El apreciado Carlos Pumares, ante tal número de tiempos muertos y miradas perdidas, afirmó en su día, no sin cierta razón, que “si Bergman hubiera hecho un western, habría realizado Hasta Que Llegó Su Hora”. Por mi parte, cambiaría la figura de Ingmar Bergman por la de Bernardo Bertolucci, quien consta acreditado como uno de los guionistas al lado de Dario Argento y el propio Leone. Es innegable que el cine del director de El Último Tango en París está muy presente en esta película; desde su adormecida narrativa hasta su habitual y acentuado retrato de seres marginados y atormentados. Su presencia no fue pura coincidencia.
Por suerte, tal y como he avanzado anteriormente, a lo largo de la angosta proyección hay varios soplos de cine en estado puro. De ese gran cine en el que se aúnan, a la perfección y como un único cuerpo, todos los elementos técnicos, de guión e interpretativos de una producción. Curiosamente, son los instantes anteriores y posteriores a los fragmentos más crudos y violentos. Leone sabía crear tensión al límite y, justo allí, a modo de herramienta psicológica, es cuando utilizó modélicamente los silencios y las perennes miradas. Un sudoroso Charles Bronson recordando, a través de un flash-back, un crudo suceso del pasado en el que una armónica tenía un fuerte peso específico; un malvado (e histriónico) Henry Fonda, atemorizado al verse desamparado en medio de un tiroteo; la “forzada” intimidad sexual entre éste y una tentadora Claudia Cardinale o la muerte violenta de una familia en manos de un grupo de criminales armados, son imágenes que, tanto por su inspiración visual como narrativa, han pasado a formar parte, por derecho propio, de la historia del Séptimo Arte.

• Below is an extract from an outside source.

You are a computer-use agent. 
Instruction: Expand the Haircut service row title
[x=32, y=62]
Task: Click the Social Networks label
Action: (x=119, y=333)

C’era Una Volta Il West es su título en original; un título que, a pesar de sus errores, abrió nuevos frentes de expresión para lo que se dio en llamar spaguetti-western. Aquí, cuatro iluminados, le cambiaron su epígrafe por el teóricamente más comercial de Hasta Que Llegó Su Hora, destrozando así las intenciones de un Sergio Leone que, por aquel entonces, ya pensaba en su gran obra maestra, Érase Una Vez En América, y también en la posibilidad de cerrar la hipotética trilogía con Érase Una Vez En Rusia. Un infarto mortal, a la pronta edad de 60 años, acabó con tal proyecto. De hecho, repasando de nuevo la película que abría este fresco histórico, y prestando una especial atención a la maravillosa banda sonora de Ennio Morricone, se intuyen pasajes musicales que, con variaciones y nuevos arreglos, volvió a utilizar en la citada Érase Una Vez en América, su trabajo póstumo.